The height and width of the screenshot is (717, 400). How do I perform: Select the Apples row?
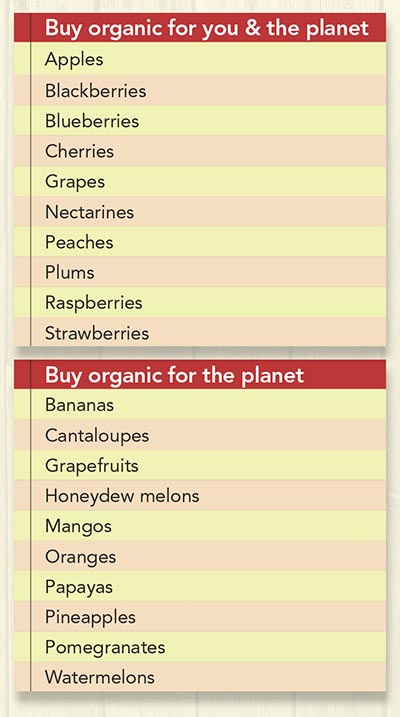click(x=200, y=59)
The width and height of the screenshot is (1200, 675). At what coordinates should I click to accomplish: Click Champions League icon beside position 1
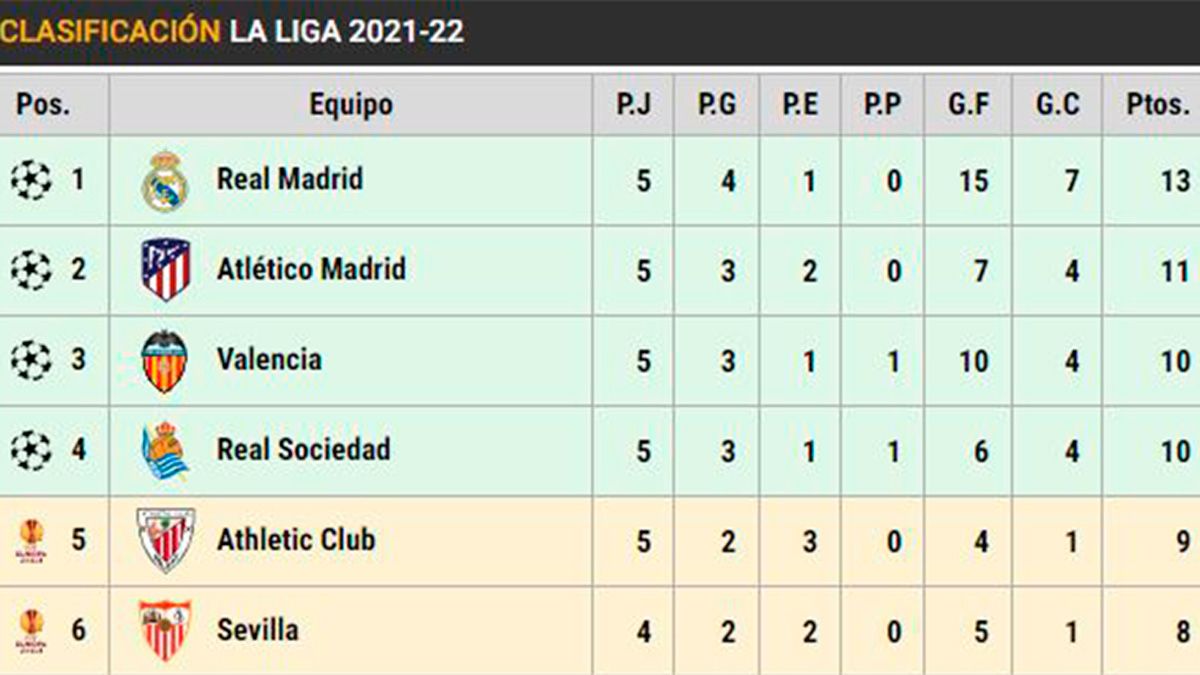pos(31,181)
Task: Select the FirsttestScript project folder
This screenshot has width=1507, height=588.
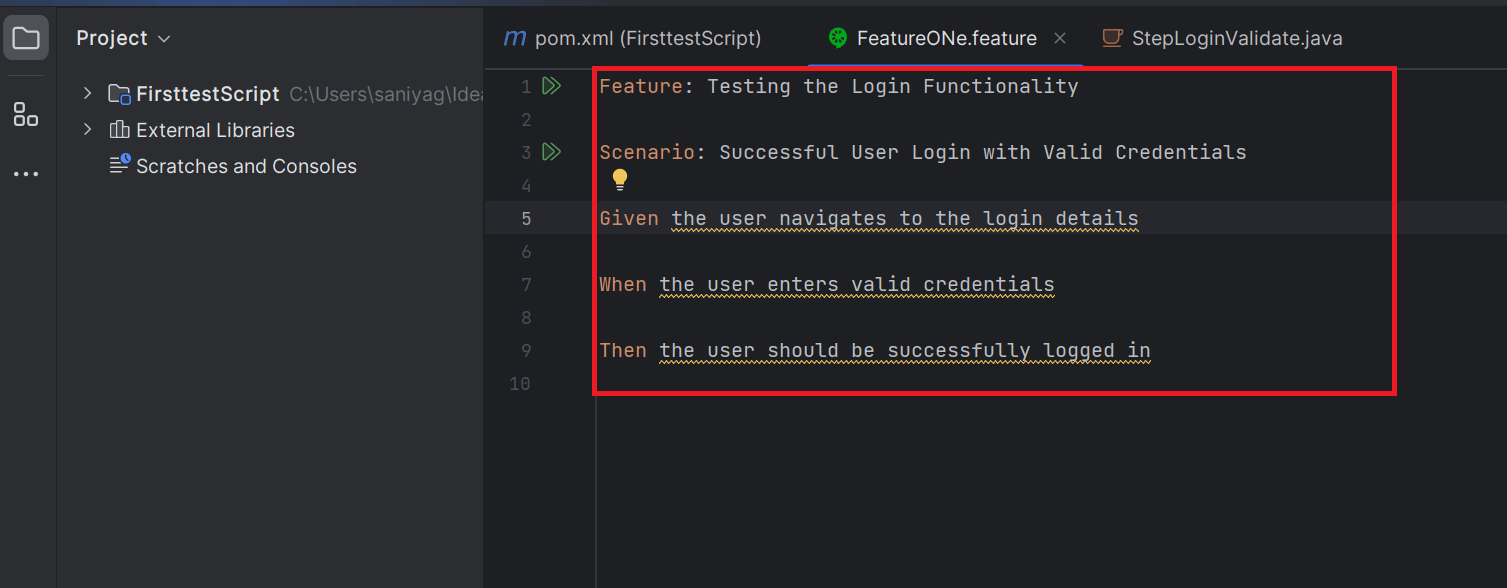Action: (x=207, y=94)
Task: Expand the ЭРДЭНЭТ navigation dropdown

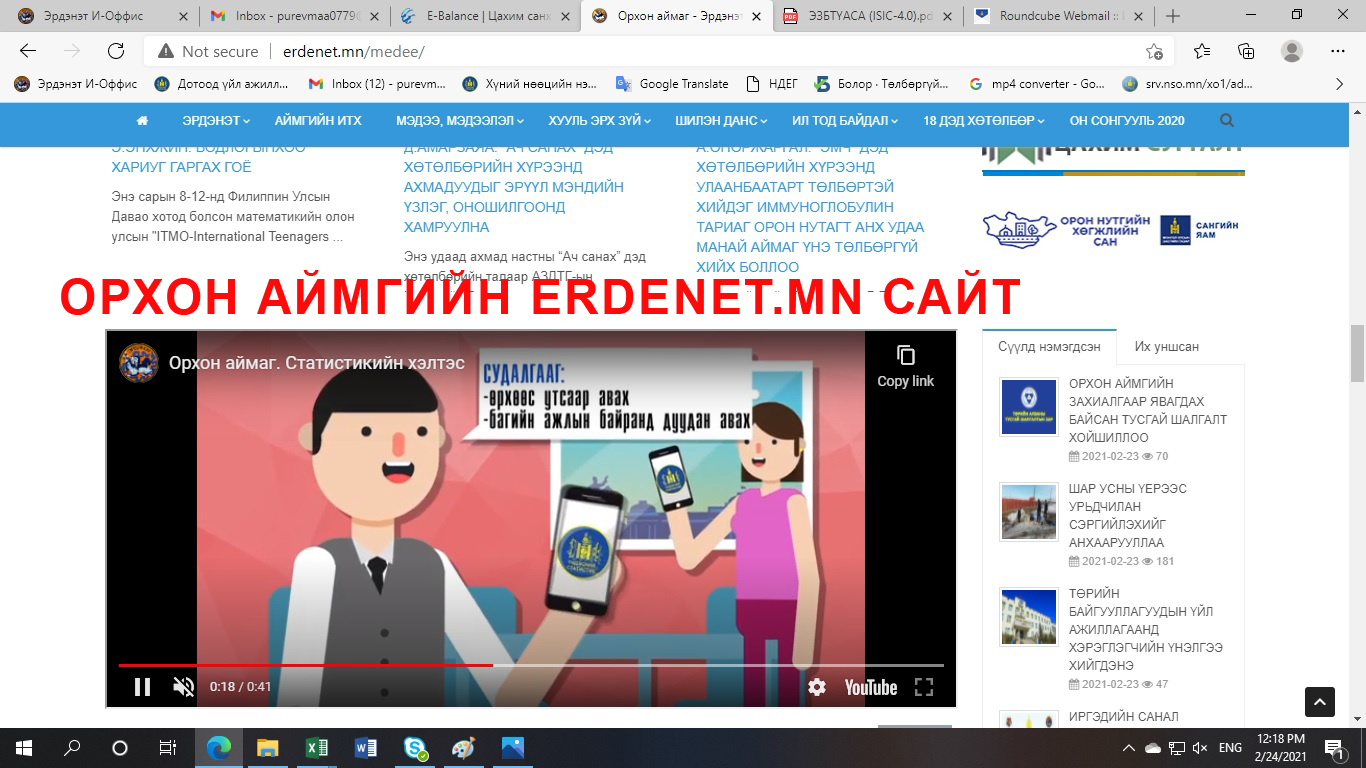Action: 216,121
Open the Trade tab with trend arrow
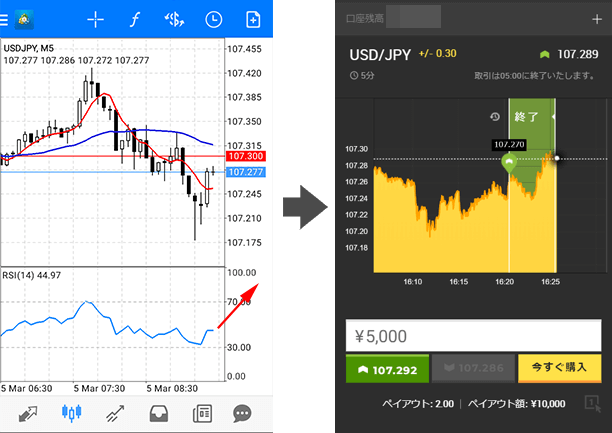Image resolution: width=612 pixels, height=433 pixels. (114, 413)
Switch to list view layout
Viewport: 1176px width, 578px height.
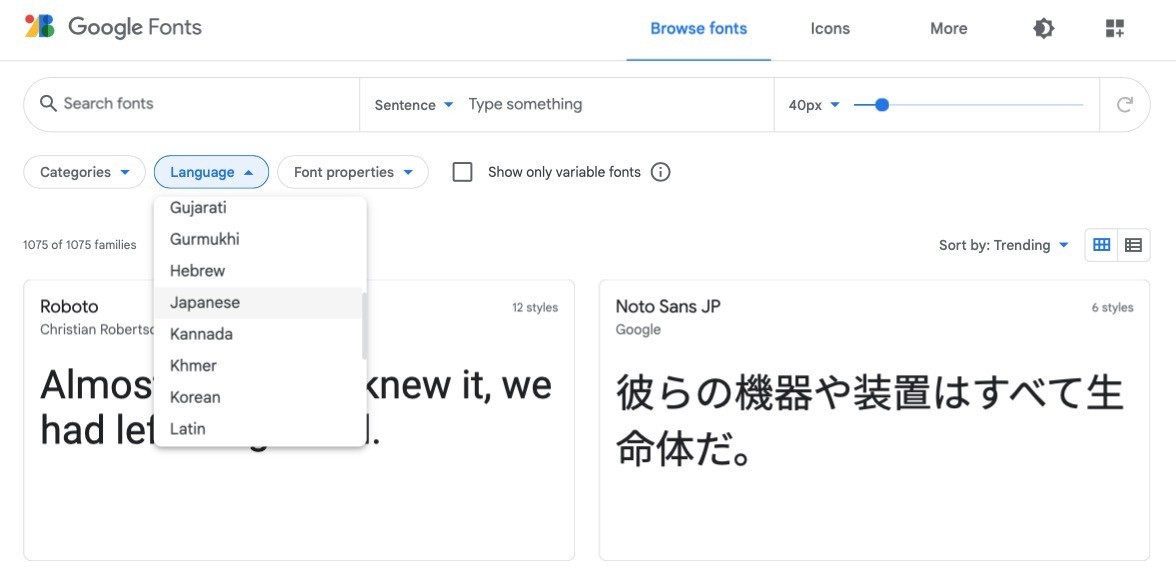(x=1133, y=244)
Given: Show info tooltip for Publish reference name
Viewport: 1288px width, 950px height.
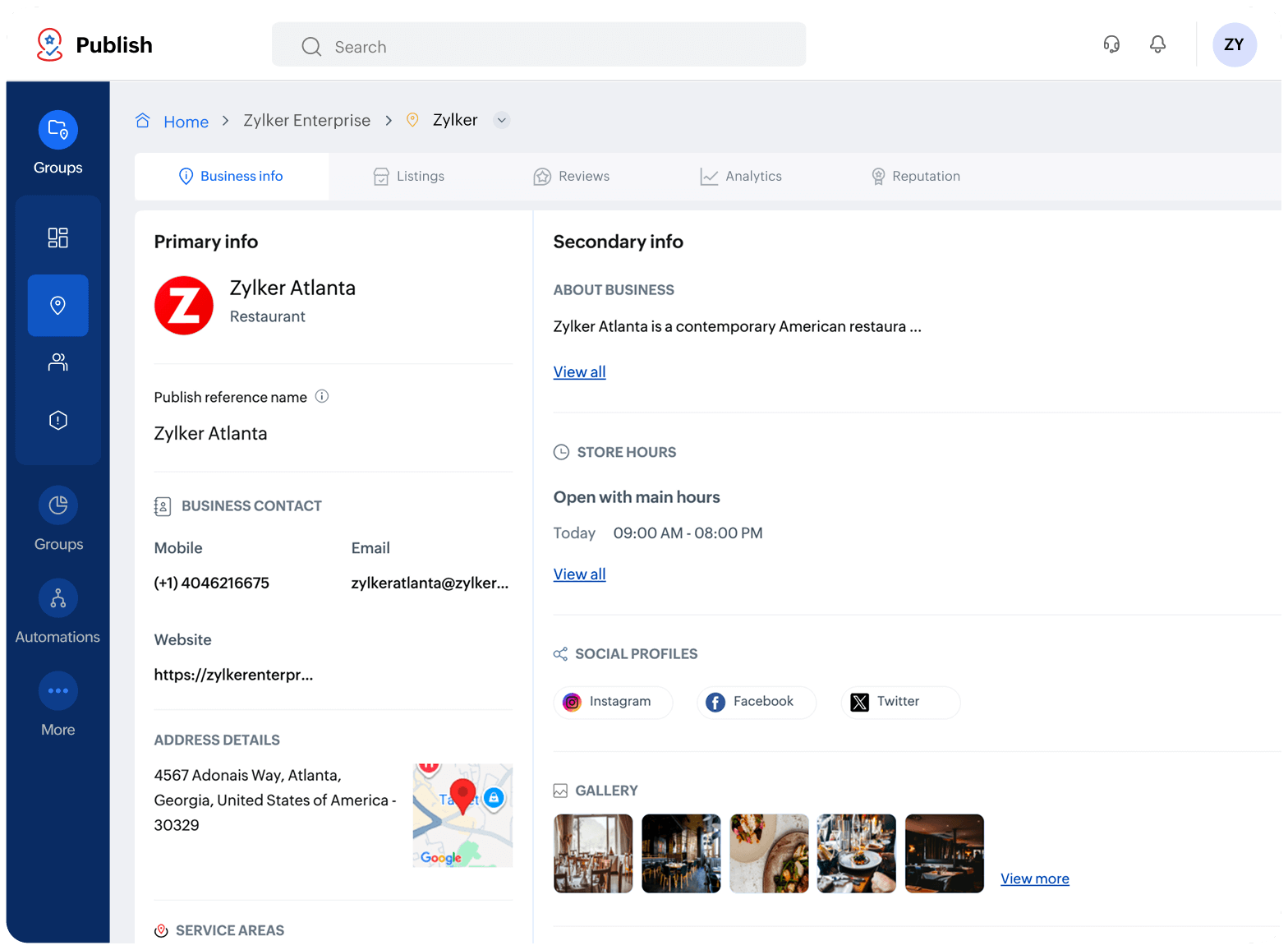Looking at the screenshot, I should [322, 397].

> **TASK TO COMPLETE**
Could you output exactly the lines above, from the line with "This screenshot has width=1507, height=588." up to and including the line with "Given: Show info", and nothing else, skipping the pictures?

> **ANSWER BELOW**
This screenshot has width=1507, height=588.
Action: (x=207, y=94)
Task: Expand the ЭРДЭНЭТ navigation dropdown

Action: 216,121
Open the Trade tab with trend arrow
Image resolution: width=612 pixels, height=433 pixels. (114, 413)
Switch to list view layout
Viewport: 1176px width, 578px height.
(x=1133, y=244)
Given: Show info tooltip for Publish reference name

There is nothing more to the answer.